RAÍZ Y FRUTO DE LA VIDA CRISTIANA
En la actualidad se habla mucho de autoestima, necesaria para unos mínimos de salud mental; no es sano despreciarse a sí mismo. El Evangelio, con sus conocidas paradojas, es capaz de compaginar autoestima y modestia. Jesús alabó a los sencillos, invitó a sentirse pequeños, pero no despreciables. A nadie acomplejó; más bien fue un portador de salud psíquica al afirmar la dignidad de hijo de Dios que posee todo ser humano. A los pecadores públicos, despreciados y sin esperanza de salvación, les aseguró la acogida recuperación por obra de Dios: “Hoy ha entrado la salvación a esta casa” (Lc 19, 9), dijo refiriéndose a Zaqueo.
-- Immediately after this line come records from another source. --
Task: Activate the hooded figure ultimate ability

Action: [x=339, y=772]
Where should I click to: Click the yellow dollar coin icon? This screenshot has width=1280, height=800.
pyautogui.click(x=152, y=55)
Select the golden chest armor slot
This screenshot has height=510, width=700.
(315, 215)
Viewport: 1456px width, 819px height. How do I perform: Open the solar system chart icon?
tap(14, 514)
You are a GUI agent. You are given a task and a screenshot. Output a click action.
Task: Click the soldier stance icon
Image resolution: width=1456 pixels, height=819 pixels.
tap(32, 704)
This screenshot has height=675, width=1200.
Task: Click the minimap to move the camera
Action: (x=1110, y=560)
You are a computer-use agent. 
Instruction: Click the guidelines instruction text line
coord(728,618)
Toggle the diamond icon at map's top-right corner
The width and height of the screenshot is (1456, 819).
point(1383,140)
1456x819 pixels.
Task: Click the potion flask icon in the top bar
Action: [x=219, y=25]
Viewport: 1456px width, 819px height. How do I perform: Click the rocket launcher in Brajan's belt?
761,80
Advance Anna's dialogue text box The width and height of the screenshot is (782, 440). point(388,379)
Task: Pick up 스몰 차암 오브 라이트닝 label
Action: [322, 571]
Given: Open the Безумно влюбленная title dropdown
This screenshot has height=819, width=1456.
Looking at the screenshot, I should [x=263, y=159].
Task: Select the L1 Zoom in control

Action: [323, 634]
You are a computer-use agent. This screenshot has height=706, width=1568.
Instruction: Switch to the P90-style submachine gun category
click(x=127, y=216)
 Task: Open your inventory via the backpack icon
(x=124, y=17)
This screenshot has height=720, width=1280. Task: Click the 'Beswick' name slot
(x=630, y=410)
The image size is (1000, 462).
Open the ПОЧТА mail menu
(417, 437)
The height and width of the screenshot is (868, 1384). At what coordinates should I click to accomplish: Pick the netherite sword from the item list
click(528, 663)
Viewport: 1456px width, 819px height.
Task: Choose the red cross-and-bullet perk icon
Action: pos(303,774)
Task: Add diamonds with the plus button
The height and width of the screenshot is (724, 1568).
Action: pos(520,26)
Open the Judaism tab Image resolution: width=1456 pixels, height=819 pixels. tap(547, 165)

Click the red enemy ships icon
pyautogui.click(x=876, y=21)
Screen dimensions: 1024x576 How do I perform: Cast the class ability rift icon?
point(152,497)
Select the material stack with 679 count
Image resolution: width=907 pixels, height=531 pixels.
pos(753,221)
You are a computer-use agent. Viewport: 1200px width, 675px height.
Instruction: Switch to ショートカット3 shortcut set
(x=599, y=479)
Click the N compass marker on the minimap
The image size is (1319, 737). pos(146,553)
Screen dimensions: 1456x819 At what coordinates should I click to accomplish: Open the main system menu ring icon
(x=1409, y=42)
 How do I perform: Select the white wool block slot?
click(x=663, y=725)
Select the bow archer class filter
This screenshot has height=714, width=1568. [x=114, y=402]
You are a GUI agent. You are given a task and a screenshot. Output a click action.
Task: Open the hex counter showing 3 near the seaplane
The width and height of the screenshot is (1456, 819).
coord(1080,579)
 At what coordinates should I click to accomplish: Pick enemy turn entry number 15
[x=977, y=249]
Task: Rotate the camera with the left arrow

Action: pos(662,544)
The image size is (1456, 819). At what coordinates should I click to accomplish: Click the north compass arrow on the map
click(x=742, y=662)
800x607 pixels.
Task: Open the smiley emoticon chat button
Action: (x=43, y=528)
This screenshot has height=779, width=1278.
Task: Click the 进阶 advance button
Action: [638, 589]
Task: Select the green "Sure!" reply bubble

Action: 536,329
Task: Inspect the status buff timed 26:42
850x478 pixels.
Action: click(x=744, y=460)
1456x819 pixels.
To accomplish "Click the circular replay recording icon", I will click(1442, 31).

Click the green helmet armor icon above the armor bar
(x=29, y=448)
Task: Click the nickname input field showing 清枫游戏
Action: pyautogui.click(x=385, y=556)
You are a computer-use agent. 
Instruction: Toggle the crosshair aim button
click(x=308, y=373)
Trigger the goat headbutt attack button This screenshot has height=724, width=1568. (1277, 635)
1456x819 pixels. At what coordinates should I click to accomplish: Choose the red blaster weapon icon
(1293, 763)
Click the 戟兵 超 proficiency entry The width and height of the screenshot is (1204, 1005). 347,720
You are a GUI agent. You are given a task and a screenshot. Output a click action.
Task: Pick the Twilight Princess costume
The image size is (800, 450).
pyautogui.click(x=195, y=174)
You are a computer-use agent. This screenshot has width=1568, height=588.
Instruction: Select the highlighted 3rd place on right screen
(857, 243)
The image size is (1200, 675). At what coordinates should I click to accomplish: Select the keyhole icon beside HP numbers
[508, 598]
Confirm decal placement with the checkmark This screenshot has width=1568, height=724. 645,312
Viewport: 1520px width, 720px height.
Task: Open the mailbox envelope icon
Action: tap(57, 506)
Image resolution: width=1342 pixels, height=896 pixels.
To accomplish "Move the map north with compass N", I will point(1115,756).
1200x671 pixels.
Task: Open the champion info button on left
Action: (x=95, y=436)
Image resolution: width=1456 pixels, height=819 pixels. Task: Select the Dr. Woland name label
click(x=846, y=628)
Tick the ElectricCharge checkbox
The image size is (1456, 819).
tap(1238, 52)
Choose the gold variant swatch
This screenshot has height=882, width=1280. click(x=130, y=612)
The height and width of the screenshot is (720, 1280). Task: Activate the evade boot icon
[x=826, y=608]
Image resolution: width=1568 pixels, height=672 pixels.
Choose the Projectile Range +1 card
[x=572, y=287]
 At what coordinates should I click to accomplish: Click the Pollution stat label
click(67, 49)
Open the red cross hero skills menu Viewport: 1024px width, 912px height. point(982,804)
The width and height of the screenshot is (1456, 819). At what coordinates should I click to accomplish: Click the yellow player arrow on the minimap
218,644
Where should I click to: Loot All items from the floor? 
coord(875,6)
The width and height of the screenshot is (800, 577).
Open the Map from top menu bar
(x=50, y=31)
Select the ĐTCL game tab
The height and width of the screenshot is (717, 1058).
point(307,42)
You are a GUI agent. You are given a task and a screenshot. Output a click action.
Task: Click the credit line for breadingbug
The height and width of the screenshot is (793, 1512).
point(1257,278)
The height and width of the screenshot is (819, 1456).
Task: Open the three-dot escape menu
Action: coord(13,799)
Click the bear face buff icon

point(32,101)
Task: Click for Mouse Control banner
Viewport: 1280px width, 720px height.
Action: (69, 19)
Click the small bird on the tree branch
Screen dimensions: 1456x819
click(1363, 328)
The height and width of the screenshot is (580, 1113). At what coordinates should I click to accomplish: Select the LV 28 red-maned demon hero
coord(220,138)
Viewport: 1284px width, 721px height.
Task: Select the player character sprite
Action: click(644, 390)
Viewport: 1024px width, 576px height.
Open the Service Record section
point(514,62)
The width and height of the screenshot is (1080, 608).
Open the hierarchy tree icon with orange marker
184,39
Y a la mujer encorvada, la curó, incluso trasgrediendo el sábado, porque, siendo una “hija de Abrahán” (Lc 13, 16), no era justo que padeciese un permanente flagelo.
Pero Jesús no enseñó a nadie a fanfarronear ni a ufanarse de nada; contaba con que la persona sana no necesita reconocimiento, como no lo necesitaba él, que, cuando querían proclamarle rey, huía al monte a orar en soledad. Jesús invitaba a reconocer la propia grandeza, de hijos de Abrahán y de hijos de Dios, pero a reconocerla como regalo, no como logro, y, en consecuencia, a vivir humildemente agradecidos al Padre por sus dones.
El P. Claret vivió profundamente la humildad; al verse consagrado obispo y portador de títulos y grandes cruces, escribió acerca de sí mismo: “yo soy un burro malo cargado de joyas”. Pero nunca silenció esas joyas, sino que confesó la grandeza del amor de Dios sobre él: “el Señor se dignó valerse de esta miserable criatura para hacer cosas grandes” (Aut 703). Esta humildad le enseñó a no sentirse con derecho a nada, y, por lo mismo, no alterarse cuando algo no se le diese. La mansedumbre era en él, por tanto, fruto de la humildad, además de elección personal para asemejarse a Jesús.